[Task]:
Print all of the data exactly, with no line missing.

━━ Available data ━━

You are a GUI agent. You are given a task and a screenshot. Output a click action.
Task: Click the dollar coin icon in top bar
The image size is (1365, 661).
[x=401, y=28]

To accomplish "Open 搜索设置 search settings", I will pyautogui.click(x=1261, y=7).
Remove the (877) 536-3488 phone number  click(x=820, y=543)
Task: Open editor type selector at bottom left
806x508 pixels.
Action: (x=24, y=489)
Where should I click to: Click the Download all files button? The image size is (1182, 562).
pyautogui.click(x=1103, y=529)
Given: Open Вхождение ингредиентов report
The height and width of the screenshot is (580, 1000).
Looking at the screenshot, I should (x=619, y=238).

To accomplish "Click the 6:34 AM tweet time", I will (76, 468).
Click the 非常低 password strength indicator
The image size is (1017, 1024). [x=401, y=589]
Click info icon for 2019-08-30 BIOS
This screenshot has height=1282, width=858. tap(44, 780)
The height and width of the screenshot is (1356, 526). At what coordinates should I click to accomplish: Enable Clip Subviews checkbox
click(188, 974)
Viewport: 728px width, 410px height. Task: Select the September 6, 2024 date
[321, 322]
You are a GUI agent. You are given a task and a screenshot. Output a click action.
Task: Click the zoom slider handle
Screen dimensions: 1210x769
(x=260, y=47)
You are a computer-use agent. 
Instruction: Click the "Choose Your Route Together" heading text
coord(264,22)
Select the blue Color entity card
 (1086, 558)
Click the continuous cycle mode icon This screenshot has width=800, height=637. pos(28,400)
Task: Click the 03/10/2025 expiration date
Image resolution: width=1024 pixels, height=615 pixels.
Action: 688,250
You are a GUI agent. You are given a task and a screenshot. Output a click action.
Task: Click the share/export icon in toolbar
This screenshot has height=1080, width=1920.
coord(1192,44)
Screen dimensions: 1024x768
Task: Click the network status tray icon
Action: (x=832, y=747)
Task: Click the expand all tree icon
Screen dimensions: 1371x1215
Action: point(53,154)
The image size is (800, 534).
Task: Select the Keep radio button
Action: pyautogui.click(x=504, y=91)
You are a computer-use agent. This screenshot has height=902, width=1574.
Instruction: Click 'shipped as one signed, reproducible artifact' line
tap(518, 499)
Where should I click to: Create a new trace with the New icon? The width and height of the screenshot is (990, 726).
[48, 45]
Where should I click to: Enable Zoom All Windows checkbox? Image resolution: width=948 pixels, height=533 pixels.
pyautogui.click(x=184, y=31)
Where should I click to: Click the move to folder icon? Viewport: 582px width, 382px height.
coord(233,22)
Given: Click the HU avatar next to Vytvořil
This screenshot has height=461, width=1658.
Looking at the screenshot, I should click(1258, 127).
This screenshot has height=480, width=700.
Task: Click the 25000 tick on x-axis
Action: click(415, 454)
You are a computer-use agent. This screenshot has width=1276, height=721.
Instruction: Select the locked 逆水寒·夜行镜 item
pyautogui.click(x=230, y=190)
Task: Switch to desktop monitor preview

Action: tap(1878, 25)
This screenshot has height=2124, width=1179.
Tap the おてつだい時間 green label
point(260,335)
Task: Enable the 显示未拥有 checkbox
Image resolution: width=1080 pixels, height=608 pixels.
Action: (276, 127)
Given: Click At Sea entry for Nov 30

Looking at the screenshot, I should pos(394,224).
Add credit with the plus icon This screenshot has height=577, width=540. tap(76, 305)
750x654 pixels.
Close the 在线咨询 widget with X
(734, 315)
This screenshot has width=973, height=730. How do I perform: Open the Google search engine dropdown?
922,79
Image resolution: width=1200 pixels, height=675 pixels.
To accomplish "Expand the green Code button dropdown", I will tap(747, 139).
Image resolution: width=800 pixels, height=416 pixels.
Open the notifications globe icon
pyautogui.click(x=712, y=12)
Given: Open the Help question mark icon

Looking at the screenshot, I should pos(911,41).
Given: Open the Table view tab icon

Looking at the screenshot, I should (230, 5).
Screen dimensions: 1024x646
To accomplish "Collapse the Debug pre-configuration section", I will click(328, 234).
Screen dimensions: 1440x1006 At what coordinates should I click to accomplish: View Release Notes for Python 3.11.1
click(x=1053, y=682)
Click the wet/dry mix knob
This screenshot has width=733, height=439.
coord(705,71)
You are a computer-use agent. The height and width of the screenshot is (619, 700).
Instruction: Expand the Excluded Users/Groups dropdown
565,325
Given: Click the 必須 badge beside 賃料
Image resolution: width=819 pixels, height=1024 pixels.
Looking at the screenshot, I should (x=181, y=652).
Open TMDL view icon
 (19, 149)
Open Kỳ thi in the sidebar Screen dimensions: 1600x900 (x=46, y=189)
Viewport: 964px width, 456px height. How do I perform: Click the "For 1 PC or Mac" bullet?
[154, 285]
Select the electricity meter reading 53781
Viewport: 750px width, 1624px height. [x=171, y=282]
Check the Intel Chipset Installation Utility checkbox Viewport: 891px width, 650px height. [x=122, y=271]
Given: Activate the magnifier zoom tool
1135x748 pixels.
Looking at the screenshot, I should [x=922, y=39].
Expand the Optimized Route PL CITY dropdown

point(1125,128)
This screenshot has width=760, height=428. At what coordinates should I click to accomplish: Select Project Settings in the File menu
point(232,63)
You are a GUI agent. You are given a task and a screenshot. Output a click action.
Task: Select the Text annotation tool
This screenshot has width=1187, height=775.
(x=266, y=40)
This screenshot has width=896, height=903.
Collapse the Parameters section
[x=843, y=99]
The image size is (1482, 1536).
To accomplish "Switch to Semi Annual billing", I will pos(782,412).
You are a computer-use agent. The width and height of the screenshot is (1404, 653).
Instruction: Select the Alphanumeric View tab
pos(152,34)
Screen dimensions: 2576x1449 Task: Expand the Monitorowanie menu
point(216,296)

━━━

[Result of the exercise]:
You are a GUI agent. You are given a task and a screenshot. Output a click action.
Task: Click the dollar coin icon in top bar
The image size is (1365, 661).
[x=401, y=28]

To accomplish "Open 搜索设置 search settings", I will pyautogui.click(x=1261, y=7).
Remove the (877) 536-3488 phone number  click(x=820, y=543)
Task: Open editor type selector at bottom left
806x508 pixels.
Action: (x=24, y=489)
Where should I click to: Click the Download all files button? The image size is (1182, 562).
pyautogui.click(x=1103, y=529)
Given: Open Вхождение ингредиентов report
The height and width of the screenshot is (580, 1000).
Looking at the screenshot, I should (x=619, y=238).

To accomplish "Click the 6:34 AM tweet time", I will (76, 468).
Click the 非常低 password strength indicator
The image size is (1017, 1024). [x=401, y=589]
Click info icon for 2019-08-30 BIOS
This screenshot has height=1282, width=858. tap(44, 780)
The height and width of the screenshot is (1356, 526). At what coordinates should I click to accomplish: Enable Clip Subviews checkbox
click(188, 974)
Viewport: 728px width, 410px height. Task: Select the September 6, 2024 date
[321, 322]
You are a GUI agent. You are given a task and a screenshot. Output a click action.
Task: Click the zoom slider handle
Screen dimensions: 1210x769
(x=260, y=47)
You are a computer-use agent. 
Instruction: Click the "Choose Your Route Together" heading text
coord(264,22)
Select the blue Color entity card
 (1086, 558)
Click the continuous cycle mode icon This screenshot has width=800, height=637. pos(28,400)
Task: Click the 03/10/2025 expiration date
Image resolution: width=1024 pixels, height=615 pixels.
Action: 688,250
You are a GUI agent. You are given a task and a screenshot. Output a click action.
Task: Click the share/export icon in toolbar
This screenshot has height=1080, width=1920.
coord(1192,44)
Screen dimensions: 1024x768
Task: Click the network status tray icon
Action: (x=832, y=747)
Task: Click the expand all tree icon
Screen dimensions: 1371x1215
Action: point(53,154)
The image size is (800, 534).
Task: Select the Keep radio button
Action: pyautogui.click(x=504, y=91)
You are a computer-use agent. This screenshot has height=902, width=1574.
Instruction: Click 'shipped as one signed, reproducible artifact' line
tap(518, 499)
Where should I click to: Create a new trace with the New icon? The width and height of the screenshot is (990, 726).
[48, 45]
Where should I click to: Enable Zoom All Windows checkbox? Image resolution: width=948 pixels, height=533 pixels.
pyautogui.click(x=184, y=31)
Where should I click to: Click the move to folder icon? Viewport: 582px width, 382px height.
coord(233,22)
Given: Click the HU avatar next to Vytvořil
This screenshot has height=461, width=1658.
Looking at the screenshot, I should click(1258, 127).
This screenshot has height=480, width=700.
Task: Click the 25000 tick on x-axis
Action: click(415, 454)
You are a computer-use agent. This screenshot has width=1276, height=721.
Instruction: Select the locked 逆水寒·夜行镜 item
pyautogui.click(x=230, y=190)
Task: Switch to desktop monitor preview

Action: tap(1878, 25)
This screenshot has height=2124, width=1179.
Tap the おてつだい時間 green label
point(260,335)
Task: Enable the 显示未拥有 checkbox
Image resolution: width=1080 pixels, height=608 pixels.
Action: (276, 127)
Given: Click At Sea entry for Nov 30

Looking at the screenshot, I should pos(394,224).
Add credit with the plus icon This screenshot has height=577, width=540. tap(76, 305)
750x654 pixels.
Close the 在线咨询 widget with X
(734, 315)
This screenshot has width=973, height=730. How do I perform: Open the Google search engine dropdown?
922,79
Image resolution: width=1200 pixels, height=675 pixels.
To accomplish "Expand the green Code button dropdown", I will tap(747, 139).
Image resolution: width=800 pixels, height=416 pixels.
Open the notifications globe icon
pyautogui.click(x=712, y=12)
Given: Open the Help question mark icon

Looking at the screenshot, I should pos(911,41).
Given: Open the Table view tab icon

Looking at the screenshot, I should (230, 5).
Screen dimensions: 1024x646
To accomplish "Collapse the Debug pre-configuration section", I will click(328, 234).
Screen dimensions: 1440x1006 At what coordinates should I click to accomplish: View Release Notes for Python 3.11.1
click(x=1053, y=682)
Click the wet/dry mix knob
This screenshot has width=733, height=439.
coord(705,71)
You are a computer-use agent. The height and width of the screenshot is (619, 700).
Instruction: Expand the Excluded Users/Groups dropdown
565,325
Given: Click the 必須 badge beside 賃料
Image resolution: width=819 pixels, height=1024 pixels.
Looking at the screenshot, I should (x=181, y=652).
Open TMDL view icon
 (19, 149)
Open Kỳ thi in the sidebar Screen dimensions: 1600x900 (x=46, y=189)
Viewport: 964px width, 456px height. How do I perform: Click the "For 1 PC or Mac" bullet?
[154, 285]
Select the electricity meter reading 53781
Viewport: 750px width, 1624px height. [x=171, y=282]
Check the Intel Chipset Installation Utility checkbox Viewport: 891px width, 650px height. [x=122, y=271]
Given: Activate the magnifier zoom tool
1135x748 pixels.
Looking at the screenshot, I should [x=922, y=39].
Expand the Optimized Route PL CITY dropdown

point(1125,128)
This screenshot has width=760, height=428. At what coordinates should I click to accomplish: Select Project Settings in the File menu
point(232,63)
You are a GUI agent. You are given a task and a screenshot. Output a click action.
Task: Select the Text annotation tool
This screenshot has width=1187, height=775.
(x=266, y=40)
This screenshot has width=896, height=903.
Collapse the Parameters section
[x=843, y=99]
The image size is (1482, 1536).
To accomplish "Switch to Semi Annual billing", I will pos(782,412).
You are a computer-use agent. The width and height of the screenshot is (1404, 653).
Instruction: Select the Alphanumeric View tab
pos(152,34)
Screen dimensions: 2576x1449 Task: Expand the Monitorowanie menu
point(216,296)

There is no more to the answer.